Mesmo com equipe de Mabel apontando "furo", secretário de Cruz diz que não vai alterar LOA
A equipe econômica de Mabel, que trabalha na transição de governos da prefeitura de Goiânia, identificou um "furo" de cerca de R$ 800 milhões na arrecadação estimada pela atual gestão

Em meio ao processo de transição para a nova gestão do prefeito eleito Sandro Mabel (UB), a previsão de arrecadação da Prefeitura de Goiânia para 2025 tornou-se um ponto de tensão entre a equipe de transição e a atual administração. A equipe econômica de Mabel identificou um "furo" de cerca de R$ 800 milhões na arrecadação estimada pela atual gestão, mas o secretário de finanças Cleyton Menezes, da administração de Rogério Cruz (SD), defende a precisão dos números apresentados e diz que a Sefin não deve mandar uma emenda substitutiva ao Projeto de Lei Orçamentária Anual (LOA) 2025 para alterar previsão de arrecadação do município.

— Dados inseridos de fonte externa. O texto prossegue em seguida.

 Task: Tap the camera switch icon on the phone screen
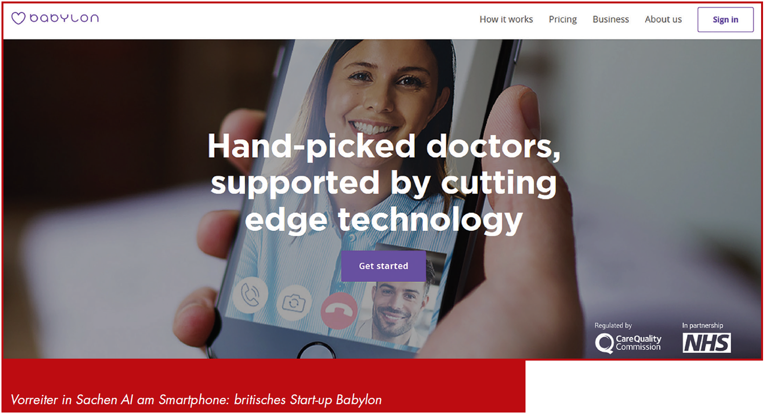(x=294, y=303)
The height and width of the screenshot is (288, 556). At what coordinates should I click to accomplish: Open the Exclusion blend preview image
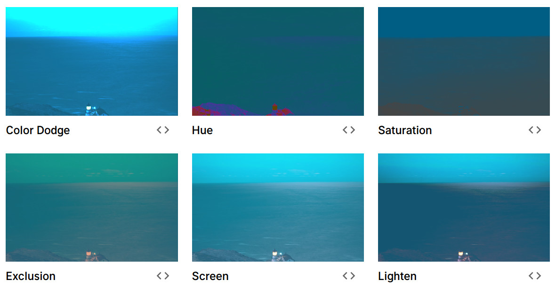click(x=92, y=207)
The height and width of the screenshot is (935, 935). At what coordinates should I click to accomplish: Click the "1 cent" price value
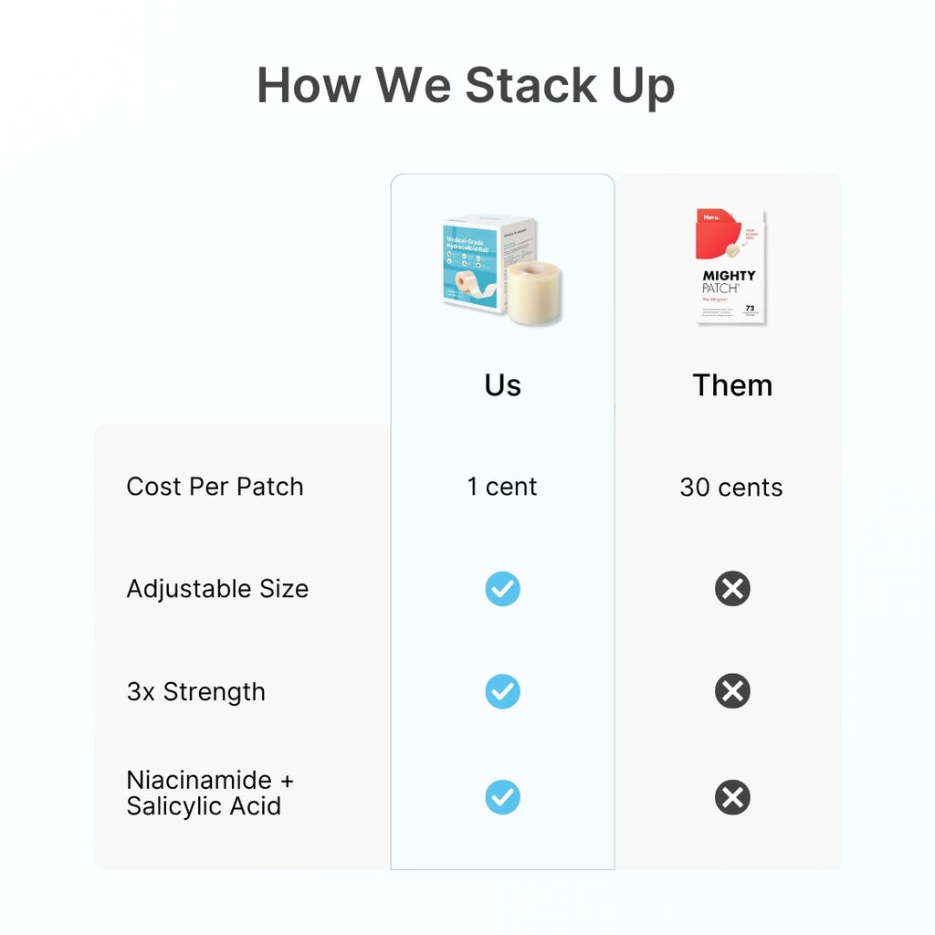(x=502, y=487)
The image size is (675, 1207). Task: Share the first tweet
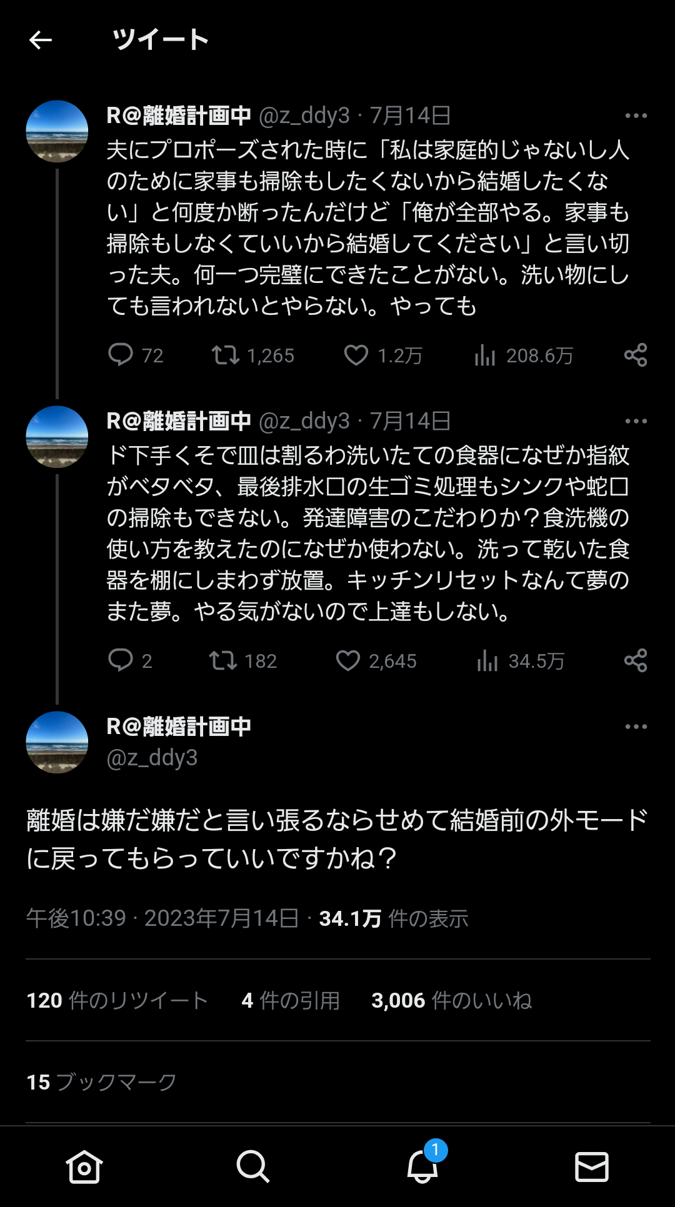click(636, 355)
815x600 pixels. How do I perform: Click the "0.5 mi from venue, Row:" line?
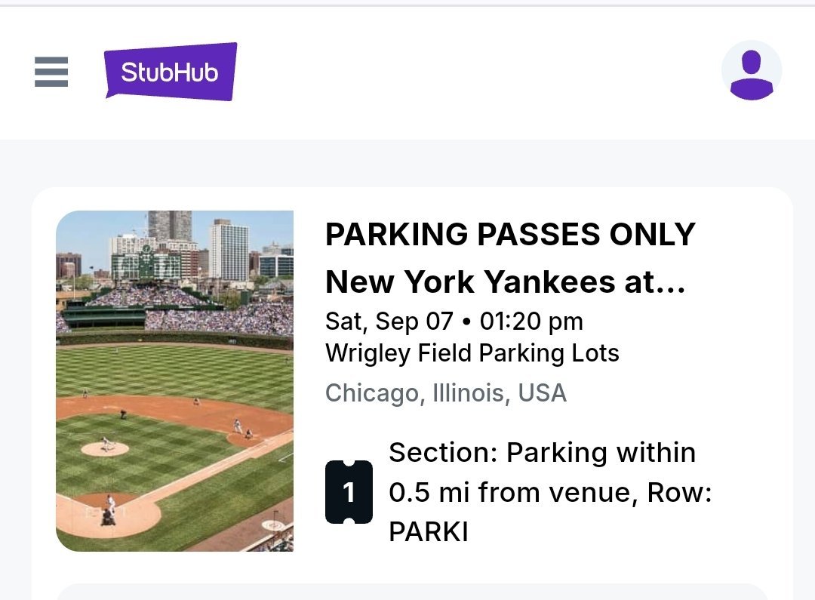click(550, 492)
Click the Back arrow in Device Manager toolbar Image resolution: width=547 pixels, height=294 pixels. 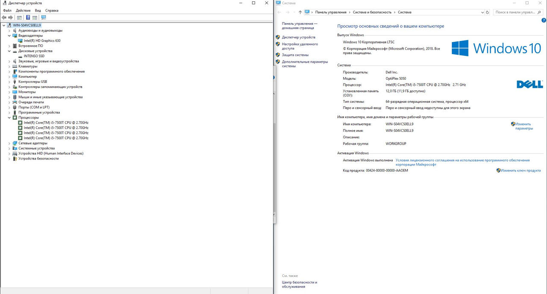4,17
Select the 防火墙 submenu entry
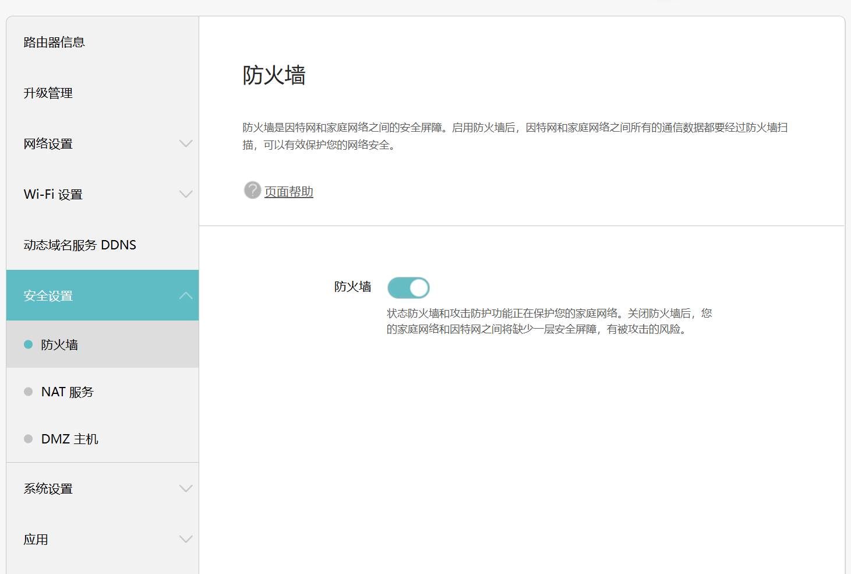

Durante a primeira audiência pública sobre a Lei Orçamentária Anual (LOA) 2025, realizada na Câmara Municipal de Goiânia, Cleyton Menezes afirmou que não há planos para enviar uma emenda substitutiva ao projeto de lei para ajustar a previsão de arrecadação.
"O projeto de lei da Sefin e do Paço é o que foi apresentado na Câmara e não tem possibilidade de mandar um substituto", declarou.
Menezes enfatizou que a previsão orçamentária está embasada em avaliações técnicas e segue as diretrizes da Lei de Responsabilidade Fiscal, refletindo o crescimento contínuo das receitas municipais.
"A secretaria não vê o superdimensionamento que foi levantado", afirmou, rebatendo as críticas da equipe de transição.
O relator do orçamento, vereador Ronilson Reis (SD), destacou que qualquer alteração nos números da arrecadação deve ser discutida com a equipe técnica da prefeitura, já que o Poder Legislativo não tem competência para modificar esses valores diretamente.
"Por se tratar de um projeto de lei complementar, não tem como eu colocar em qualquer projeto uma emenda jabuti", explicou.
Outro tema em debate na LOA é a questão dos créditos suplementares, que atualmente permitem a realocação de até 20% do orçamento entre secretarias. A futura gestão busca aumentar essa margem para 50%, mas, conforme o vereador Reis, tal mudança deve partir do Executivo.
"Eu não tenho dificuldade em inserir esse dispositivo, mas entendo que o projeto tem que sair lá do executivo", comentou.
O vereador Ronilson Reis também alertou que uma redução na previsão de arrecadação pode impactar o orçamento disponível para emendas impositivas, que correspondem a 2% do valor total do orçamento.
"Se tiver essa diminuição do orçamento, ela vai diminuir porque as emendas são medidas em cima do orçamento", explicou.